Отвратительная каморка, в которой я грезил, играя Парсифаля49 на разбитом пианино, в действительности была пышнее, чем Лувр. Прочтите афоризмы Шопенгауэра и найдите то место, где он восклицает: „Какой дворец, какой Эскуриал,50 какая Альгамбра51 сравнятся когда-нибудь в великолепии с тою темницей, в которой Сервантес писал своего Дон-Кихота?“.52 Он сам, Шопенгауэр, в своей скромной комнате имел Золотого Будду для напоминания о том, что нет в мире богатства иного, чем отказ от богатства. Я получил все удовлетворения, которые могут искушать сильных земли. Я был в глубине души великим Магистром Мальтийского ордена и королем Греции. Я сам создал свою легенду и возбуждал при жизни еще такое же удивление, как император Барбаросса целое столетие после своей смерти. И моя мечта так стерла реальность, что даже вы, знавший меня лично, не сможете отделить существования моего от тех сказок, которыми я великолепно украсил его. Прощайте, я прожил свою жизнь самым богатым, самым великолепным из всех людей!“».
Не бедность составляла трагедию жизни Вилье. Эта антитеза золотой мечты и нищеты слишком примитивна в своей геометричности, чтобы его мысль могла на ней останавливаться. Если нищета не доходила до его сознания, то главным образом потому, что он не считал ее явлением достаточно сложным и интересным, чтобы на нем останавливаться Его библейская бедность скорее была благодеянием судьбы, которая устранила этим с его дороги те компромиссы, разочарования и узы, которые повлекли бы за собою относительное богатство, она только помогла ему донести до конца мечту о золоте неосуществленной.

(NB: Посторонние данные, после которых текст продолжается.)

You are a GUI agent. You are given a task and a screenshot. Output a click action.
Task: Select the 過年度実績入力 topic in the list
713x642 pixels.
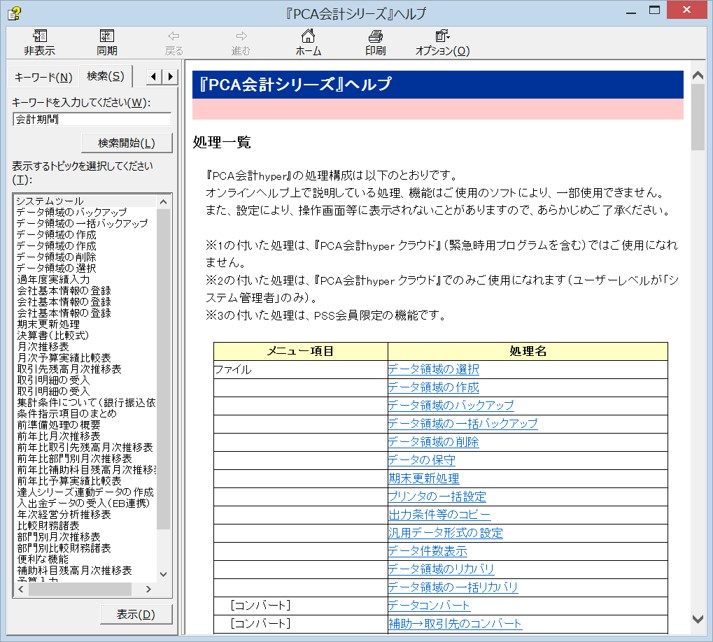coord(53,279)
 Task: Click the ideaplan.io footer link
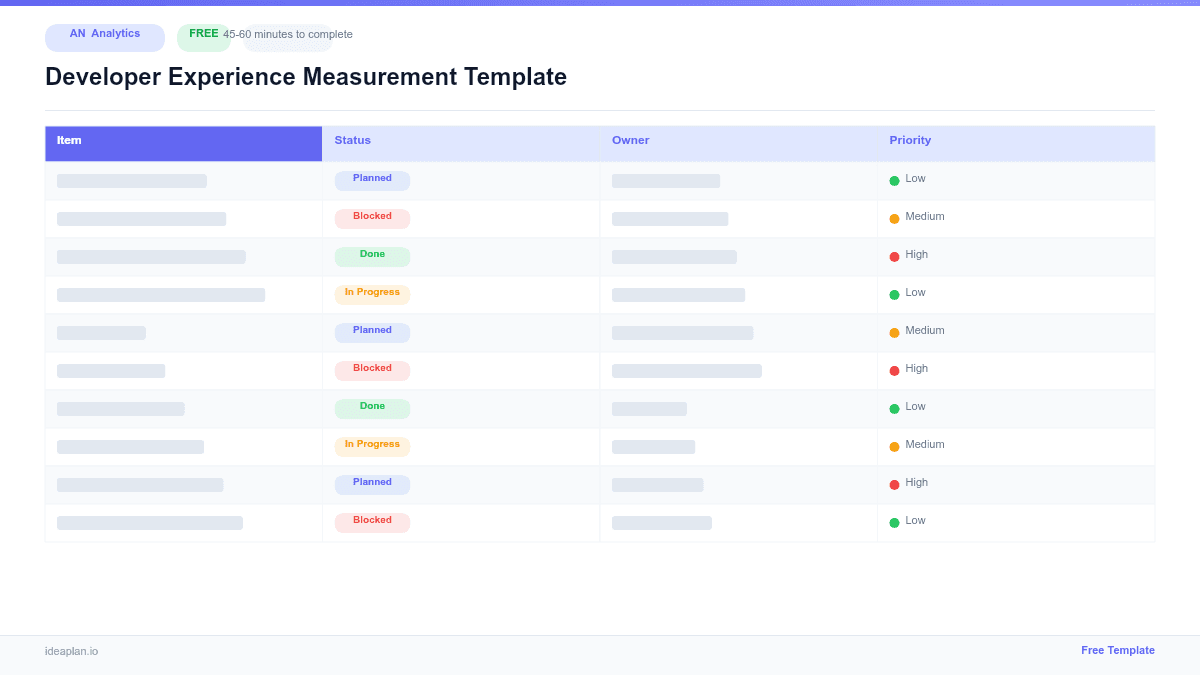[71, 652]
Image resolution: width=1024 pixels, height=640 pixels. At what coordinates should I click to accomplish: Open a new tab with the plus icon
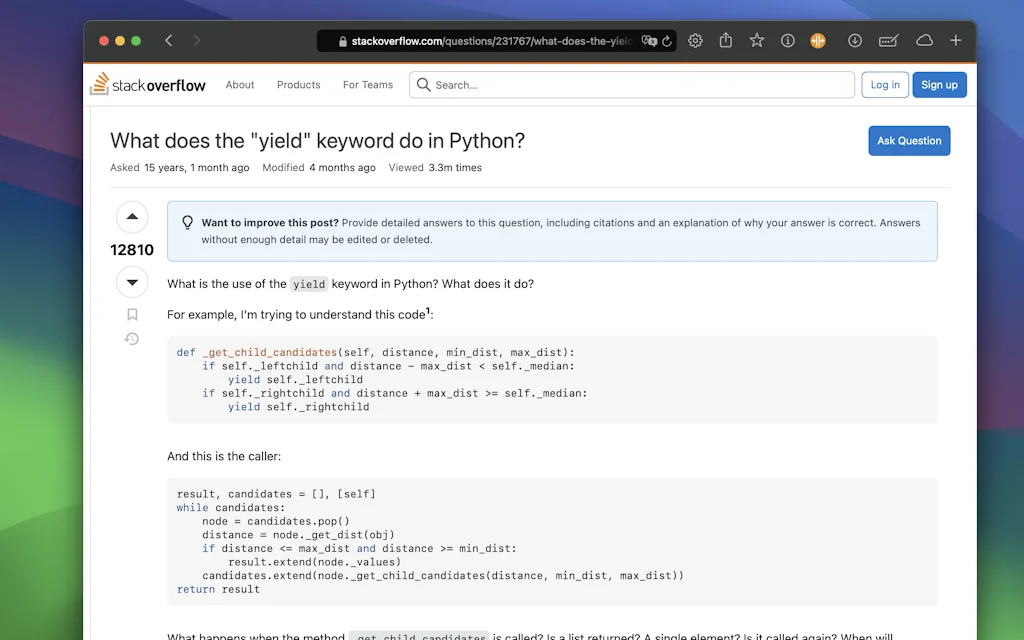point(955,41)
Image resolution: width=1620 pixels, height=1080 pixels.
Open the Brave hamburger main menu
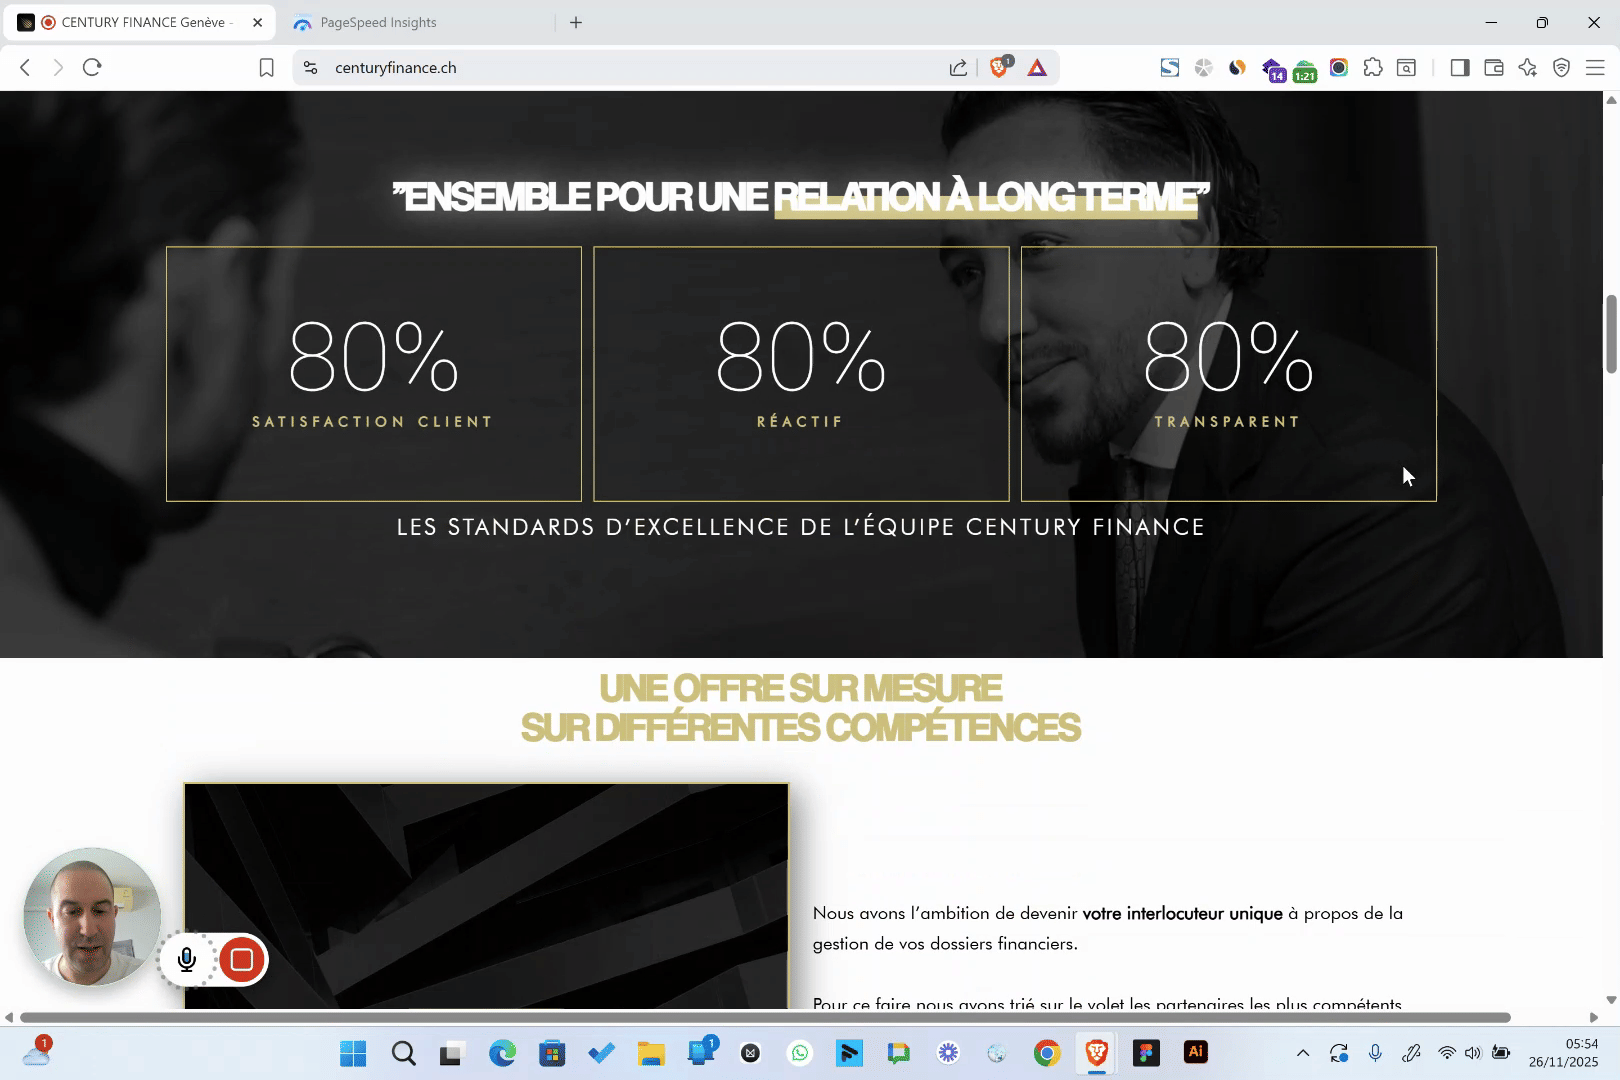pos(1595,67)
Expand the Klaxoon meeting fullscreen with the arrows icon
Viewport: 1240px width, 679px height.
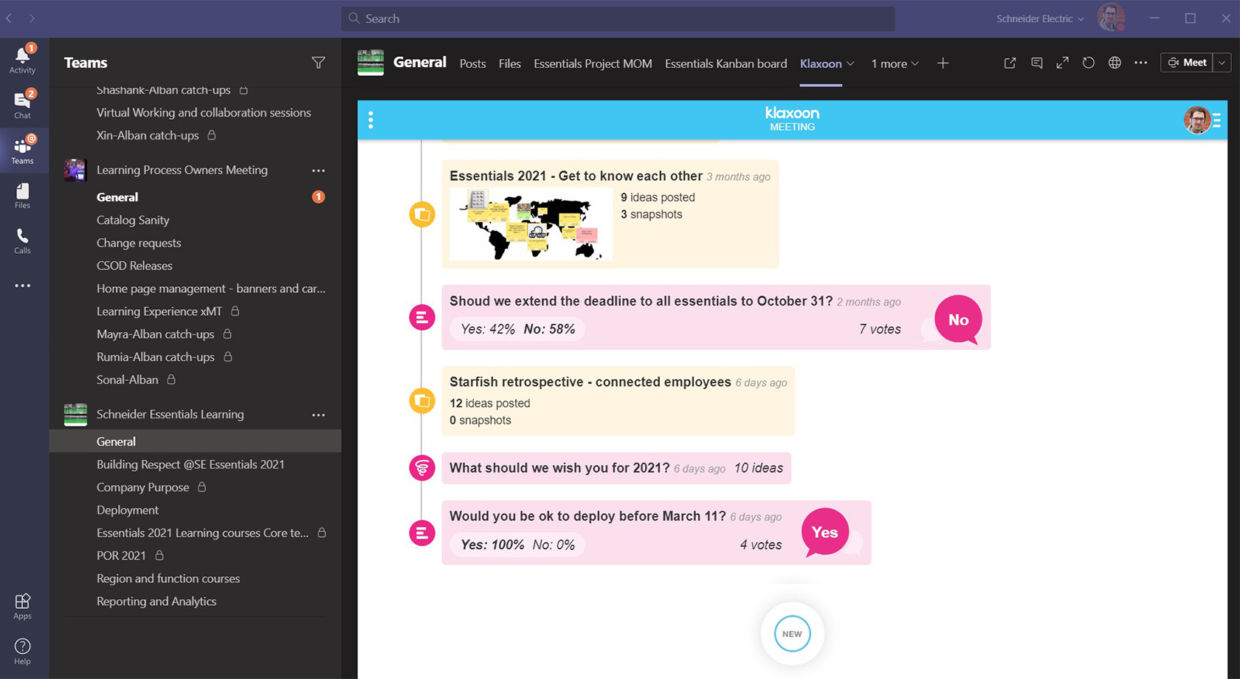1062,62
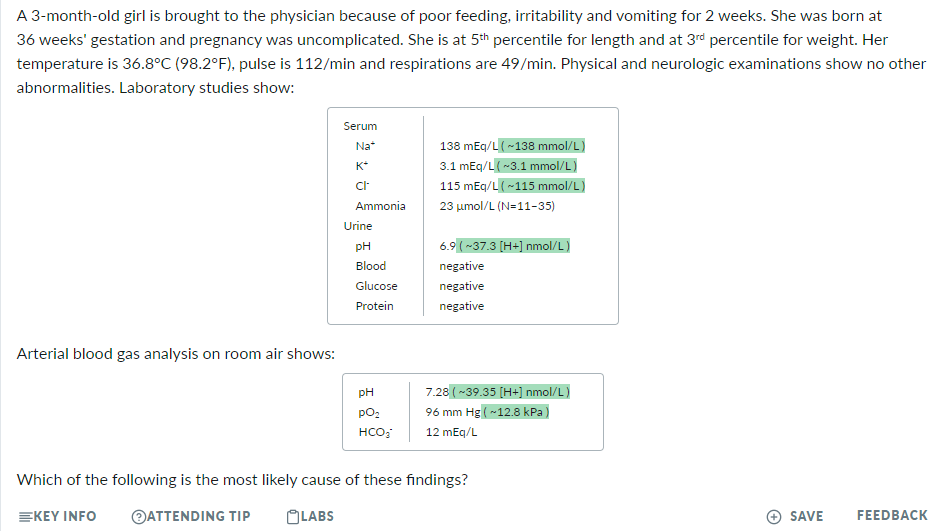Click the HCO3 value 12 mEq/L
The height and width of the screenshot is (531, 944).
tap(451, 432)
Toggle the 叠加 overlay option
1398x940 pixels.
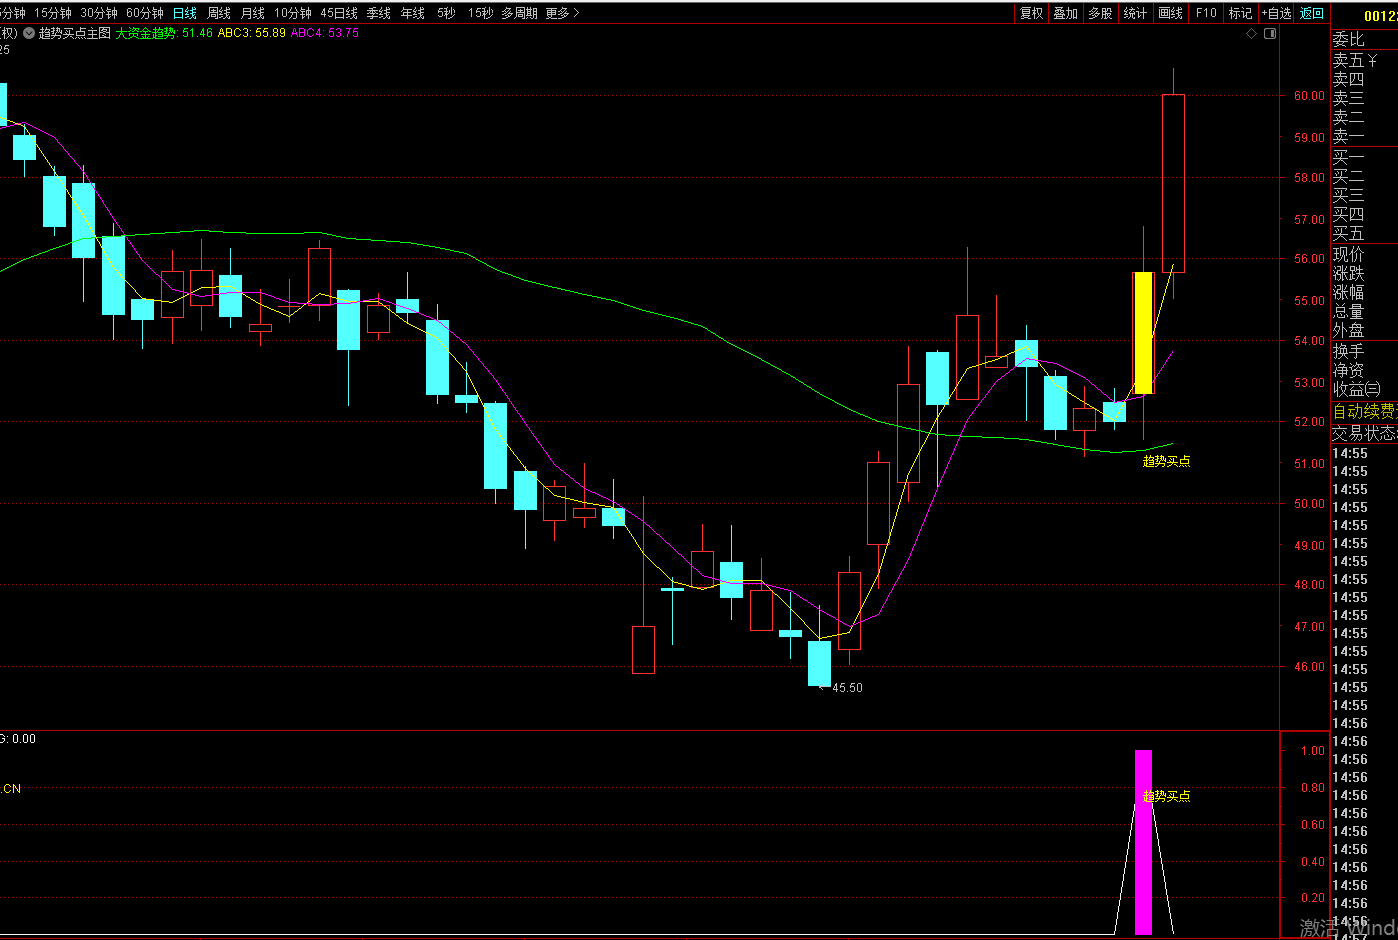(x=1066, y=13)
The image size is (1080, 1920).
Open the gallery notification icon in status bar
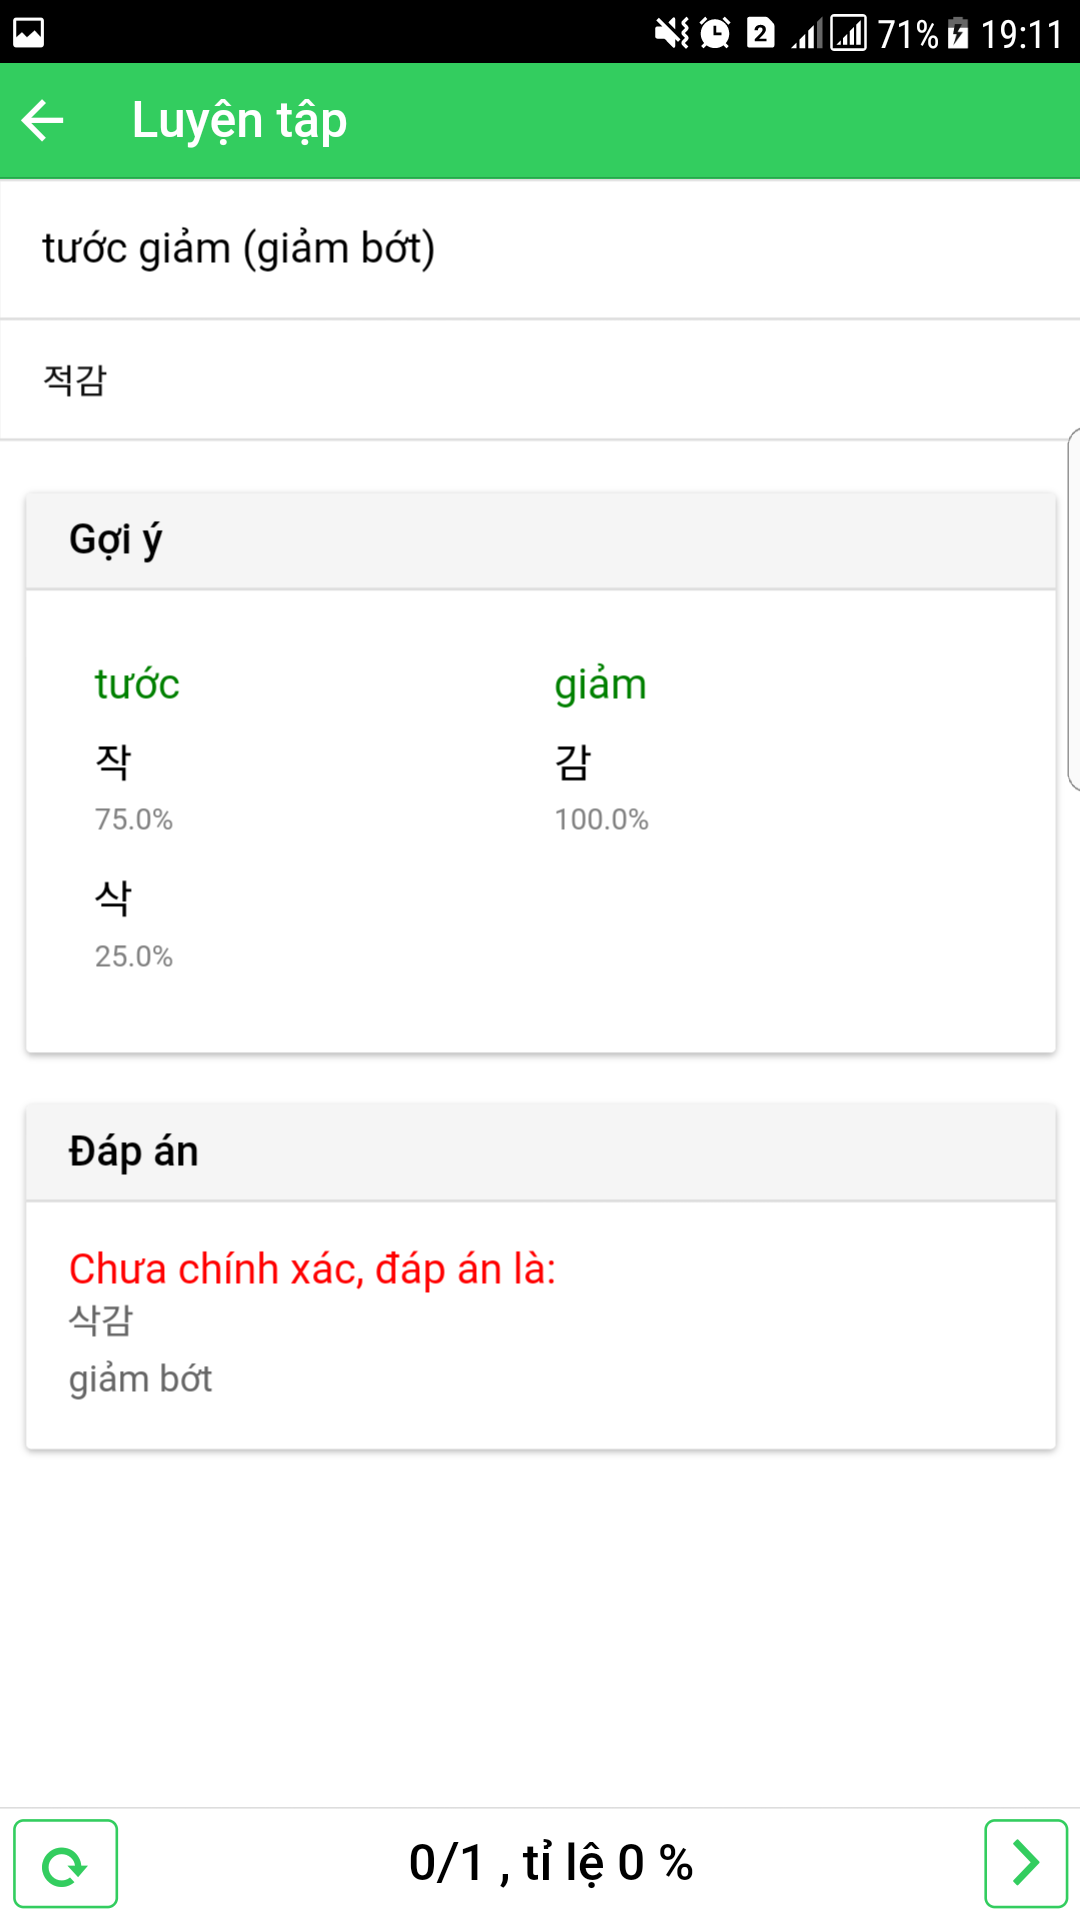tap(28, 33)
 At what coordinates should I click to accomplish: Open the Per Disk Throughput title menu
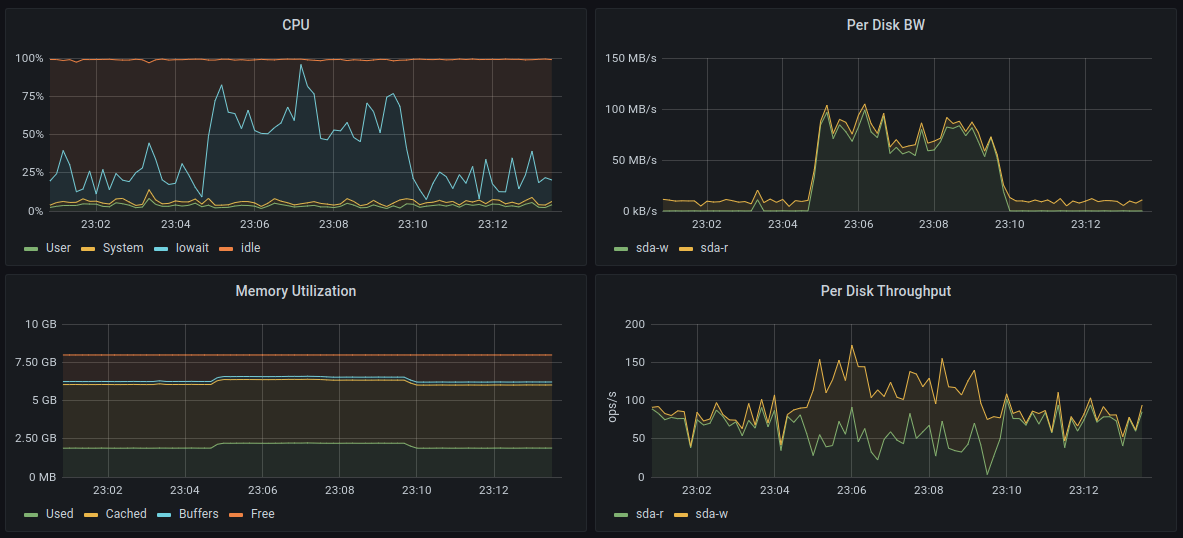coord(885,291)
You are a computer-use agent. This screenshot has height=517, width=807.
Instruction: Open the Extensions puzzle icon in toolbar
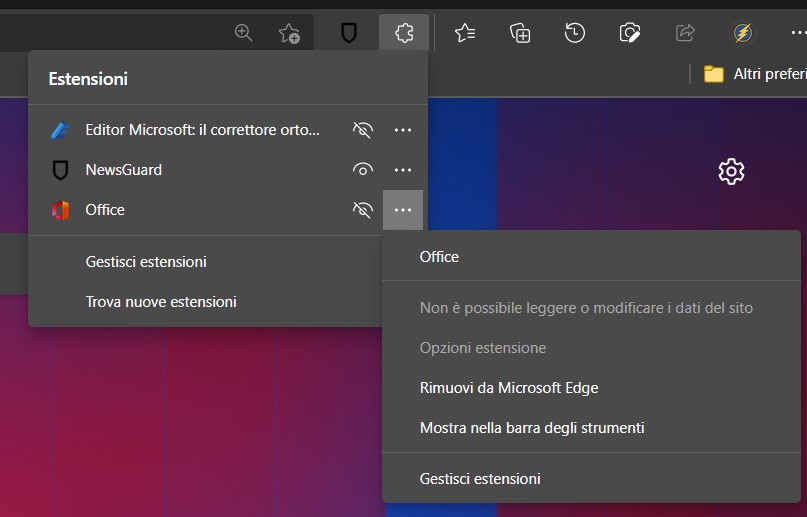coord(404,33)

Но он вовсе не был настолько болен мечтой и опьянен гашишем своей фантазии, чтобы не видеть и не понимать реальностей внешнего мира, без чего произведения его лишились бы того едкого сарказма, который проникает их. Реальности внешнего мира он видел и понимал так же широко и глубоко, как реальности мира внутреннего, и всегда умел найти для них наименования подобающей глубины и силы. «Грядущая Ева»53 и «Трибюла Бономэ», и «Машина славы» свидетельствуют об этом. Он зачертил и выявил лик Хама европейской мысли в масках, законченных и непреходящих. Увы! Внешний мир не только существовал для него, но был ему понятен в самых глубинных и непреходящих устоях своих, потому что гениальность его мечты зиждилась на страшной и беспощадной силе разложения и анализа.